Q: Going into 2024, it is questionable whether Joe Biden will be able to run for another term given
his age. There are three scenarios that could happen: (1) Biden runs for another term in 2024; (2) Biden serves this term but
does not seek a second term, leaving the Democratic nomination open; or (3) Biden retires during this term and Kamala Harris takes
over the presidency, where she would be the likely nominee.
What do you think would be the best case for the Republicans to win White House in 2024? S.P., Harrisburg, PA
A: We think the odds of Biden stepping down, barring a significant change in his circumstances, are actually pretty slim. First of all, he appears to be in very good shape, and quite sprightly for a man of his years. Second, it's not too hard for the president to be the head of state—make a speech here and there, pose for some photo-ops, etc.—and to let the underlings do most of the actual work. To a greater or lesser extent, Woodrow Wilson, Calvin Coolidge, Dwight D. Eisenhower, Ronald Reagan, and Donald Trump all spent some significant portion of their terms basically delegating everything.

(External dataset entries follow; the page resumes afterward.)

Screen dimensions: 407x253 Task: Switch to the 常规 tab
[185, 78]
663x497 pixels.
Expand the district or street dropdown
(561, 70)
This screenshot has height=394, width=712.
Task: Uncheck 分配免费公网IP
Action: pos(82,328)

Assuming there are no significant changes (a scandal, an economic downturn, etc.), the Republicans' worst-case scenario is Biden running again. He's pretty popular, attacks don't seem to stick to him, he's incumbent, and he'd have a record of accomplishment to run on. Running against Harris would be better for the GOP, but not a lot, because she would also have incumbency and a track record, and would be battle-tested, having already taken the worst slings and arrows of Sean Hannity and Tucker Carlson. The best-case scenario for the Republicans would be if the Democratic nomination was up for grabs, since it would likely be a long and bloody primary, and the candidate might have to tack left to pick up the progressive vote, providing fodder to the Republicans for the general election.
Q: Please don't take my question the wrong way, it is simply just that....a question. Do you believe that Greg Abbott's chances of becoming a presidential contender in 2024 could be hampered due to his being paralyzed and bound to a wheelchair? Wouldn't the Trumpy supporters see this as a major weakness? M.D., San Tan Valley, AZ
A: There is no great way to know for sure. Even if you tried to poll people, they might lie. And even if they did not lie, they might not be consciously aware of how his wheelchair-bound status would affect them.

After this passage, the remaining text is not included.